Die Forscherinnen und Forscher haben 584.062 Tweets in Deutschland, Frankreich, Großbritannien, Spanien, Italien, Polen und Schweden ausgewertet, die mit Wahl-Hashtags wie #euelections oder #europawahl versehen waren. Für die Studie wurden Tweets aus 15 Tagen im April 2019 erhoben. 137.658 dieser Tweets enthielten eine URL, die auf eine Nachrichtenseite verwies. Diese teilten die Autoren ein in seriöse Quellen, zum Beispiel traditionelle Medien, und in sogenannte Junk-News. Letztere werden in der Studie als “ideologisch extreme, irreführende und faktisch falsche Informationen” definiert. Als Beispiel dafür nennen die Forscher etwa die deutsche Seite journalistenwatch.comoder auch die amerikanische Website Breitbart.
Pressetext: Vor EU-Wahl: Kaum “Junk News” auf Twitter
Im Vorfeld der EU-Wahl fürchten viele, dass eine Flut an Fake News und Ähnlichem genutzt werden könnte, um diese zu beeinflussen. Doch zumindest bislang sieht es nicht so aus. Laut der OII-Analyse von 584.602 Tweets aus den zwei Wochen bis zum 20 April dieses Jahres teilten Twitter-Nutzer in der Vorwahlzeit mit 34 Prozent der Tweets weit mehr professionell aufgearbeitete Nachrichten als Junk News. Einzig im polnischen Sprachraum ist das anders. Dort ist etwas mehr als ein Fünftel der Tweets Nachrichten-Müll und überwiegt damit professionelle Nachrichten.

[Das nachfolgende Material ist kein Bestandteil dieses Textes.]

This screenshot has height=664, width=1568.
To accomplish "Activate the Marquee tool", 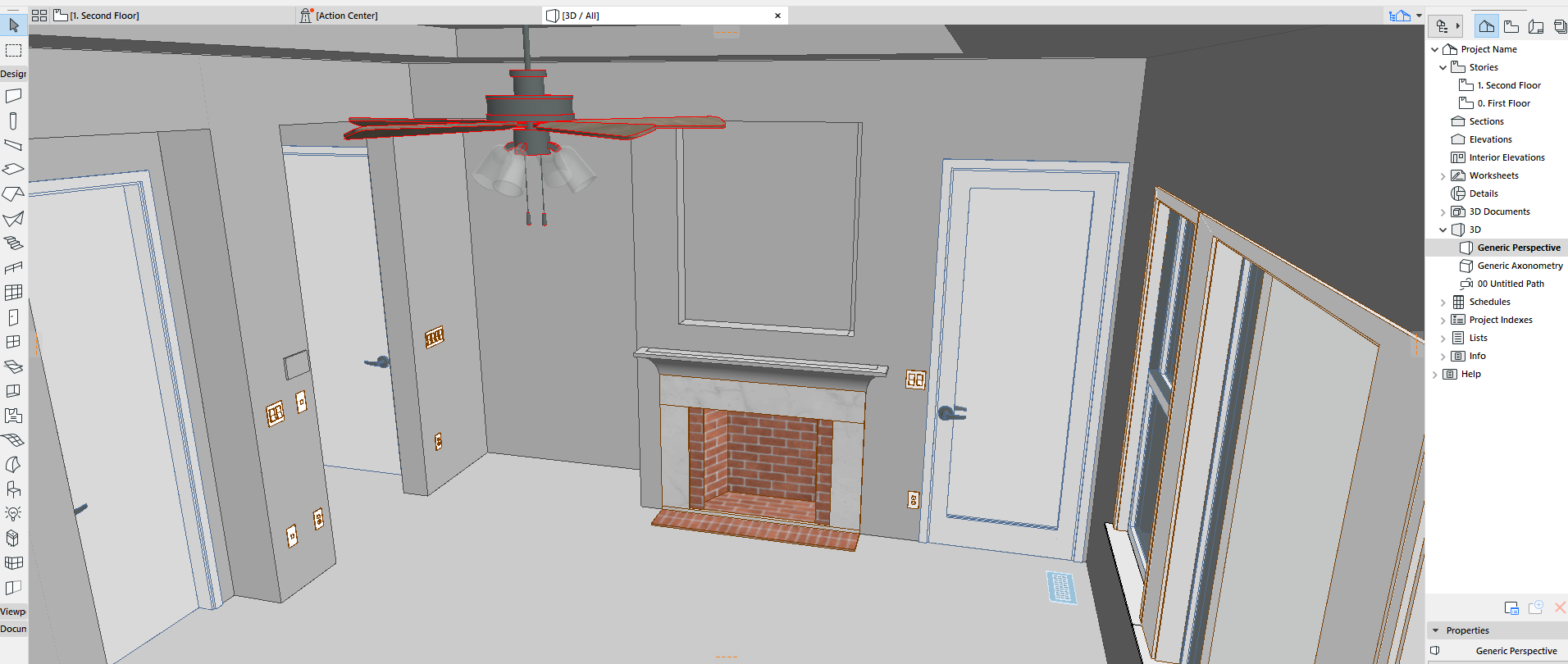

“Die gute Nachricht ist, dass die Menge an Junk News, die zur Kampagne grassieren, insgesamt minimal ist”, meint daher Philip Howard, OII-Direktor. Das könnte ein Zeichen dafür sein, dass soziale Medien mittlerweile genauer darauf achten, ob Falschinformationen über ihre Platform verbreitet werden. “Wenn allerdings Junk News auf Facebook gepostet werden, teilen und liken die Leute das häufig immer noch, ohne zu hinterfragen”, betont Howard. Bis zu vier Mal mehr Beachtung als seriöse Nachrichten erhält Müll so, wie eine Analyse der auf Facebook verbreiteten News aus 70 seriösen und dubiosen Quellen für den Zeitraum vom 5. April bis 5. Mai ergeben hat.
Süddeutsche Zeitung: Müllnachrichten für die Eurosphäre
Besonders hierzulande ist das Verhältnis extrem: “In Deutschland, haben die Top 5 Quellen für Junknachrichten sechsmal so viele Interaktionen – Likes, Shares und Kommentare – generiert wie die Top 5 der professionellen Nachrichtenquellen”, so Lisa-Maria Neudert, Mitautorin der Oxford-Studie zu SZ.de. “Das war von allen Sprach-Sphären, die wir untersucht haben die verhältnismäßig größte Interaktion für Junk News. Sie haben also ein enormes Viralitätspotenzial.” Das Viralitätspotenzial führen die Forscher vor allem auf die emotionalen Anreize zurück.
The Times: Fake news gets more love than the real thing on Facebook
Researchers in Oxford have found that the most popular “junk news” stories on Facebook before the European elections in May received more shares, likes and comments than news from established media.
Lisa-Maria Neudert, a researcher with the Computational Propaganda project, revealed her team’s findings on the eve of the government’s digital summit.
She said computational propaganda used algorithms and automation to manipulate the public, and that junk news, commonly called fake news, used bots and human trolls to amplify attention-grabbing content.